Sleypy Playtest Feedback-J Sicari DM

Jonathan was nice enough to DM a game for us that turned into a two session game. Props to him on that. Thanks man. I really enjoyed the roleplay elements and the added comic book references were really nice touch it made the setting that much more interesting.

We made great use of the backgrounds so I think that is both a nod to both the feature and Jonathan. The traits functions as a good built in story hook for a DM and the DM made excellent use of the feature. I would say that backgrounds are the highlight of session and the playtest for me. 

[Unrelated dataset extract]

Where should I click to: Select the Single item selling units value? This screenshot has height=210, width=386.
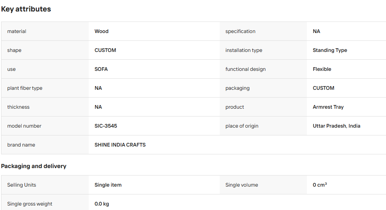tap(108, 185)
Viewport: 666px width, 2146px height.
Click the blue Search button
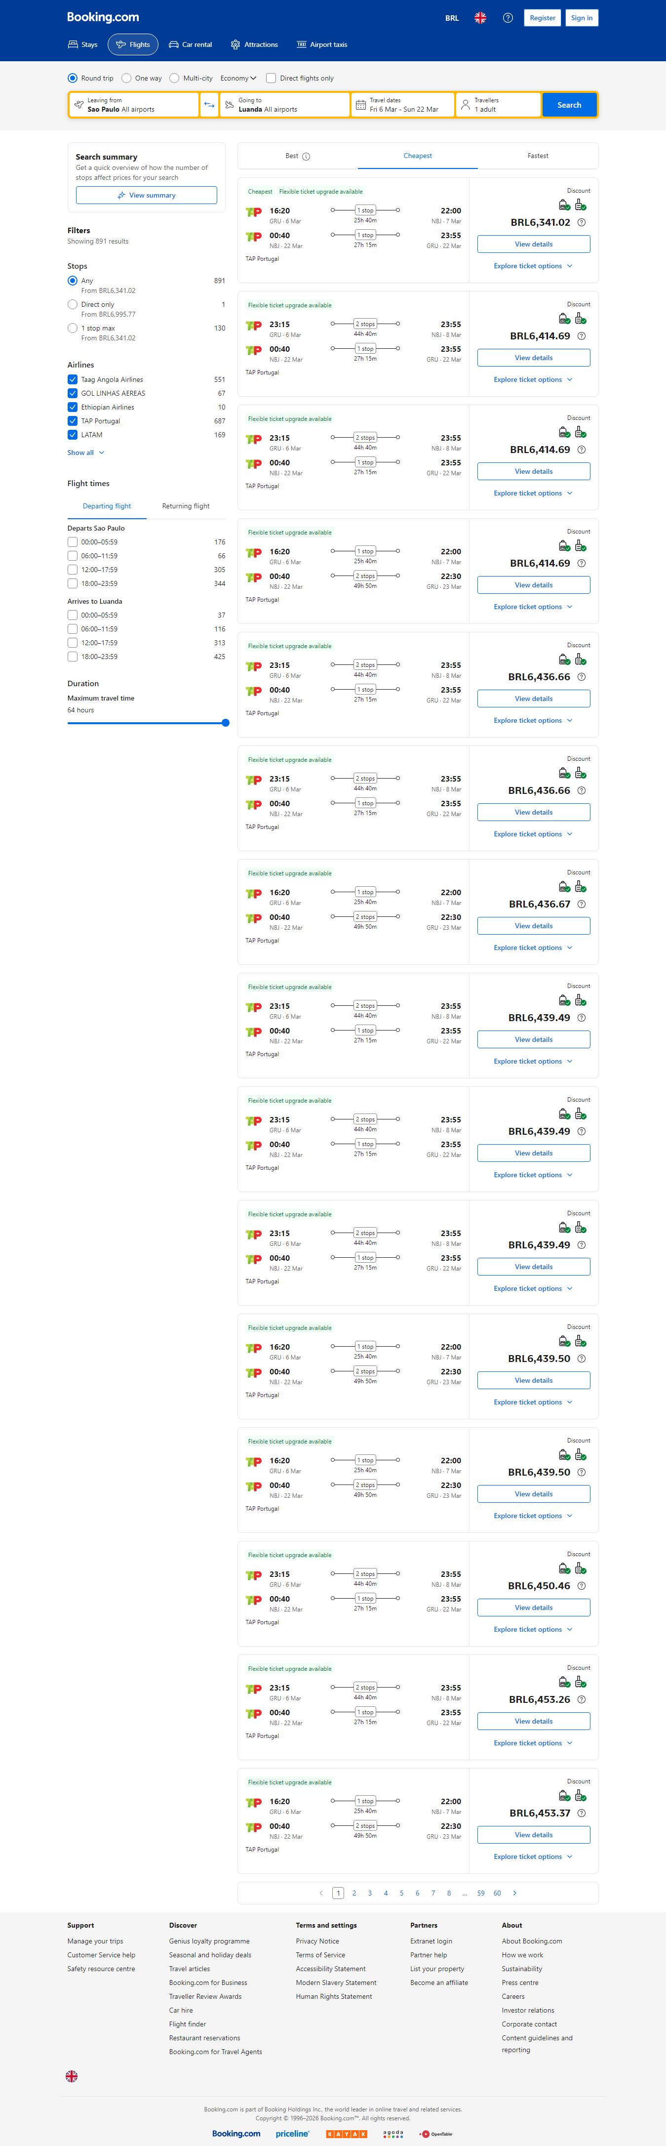(x=569, y=105)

Combat was interest in that seeing some of the cool monster abilities for the first time that I hadn't encountered. Unfortunatly, felt like the monsters out shine the actual PCs. I hadn't played a rogue so I though I would try one out. I built an acrobat with slippery target (terrible choice) two weapon defense (good choice) and shift (okay choice). I became apparent right away the slippery target is a bad feature. In my initial reading I missed the range restrictions which makes an already situation ability all but unusable. Enemies want to suround and flank and slippery target only works if they bunch up in front of you so it doesn't function in a natural way. I think its probably one of those choices that probably gets better later on, but it reach requirements are just way to specific to be viable when compared to the other options. Shift was somewhat useful in getting me out of a bad situation were I was nearly surounded and could get to be better position between my allies.  

Combat overall was once I saw all the bad guys cool things the fights started to drag a bit, but cause I didn't have much going on but a melee and an rare reaction (4 through about 20-22 rounds of combat) only 1 of which actually did anything beneficial since only once did I stay up instead of going down anyway to a double attack. Combat rounds are faster and even with a little roleplayed conversations turns took a minute or less. Conversely, combat required more rounds since everything takes a single action and more rounds increased the number of reactions. The actually length of combat hasn't change, the pace has speed up slightly (was about 8-10 minute rounds with 5 PC) and the interesting choices seem to be lacking.

Overall, I'm particularly sold on backgrounds and how skills work.  I think they need to do something about Slippery Target it just sucks, it should work on any enemy engaged with the rogue. The pace of combat is faster which is a good thing, the length of combat does seem like it hasn't changed much. When there are constant filler type actions ( like drinking potions, every round reactions, etc) the pace is really just an illusion.  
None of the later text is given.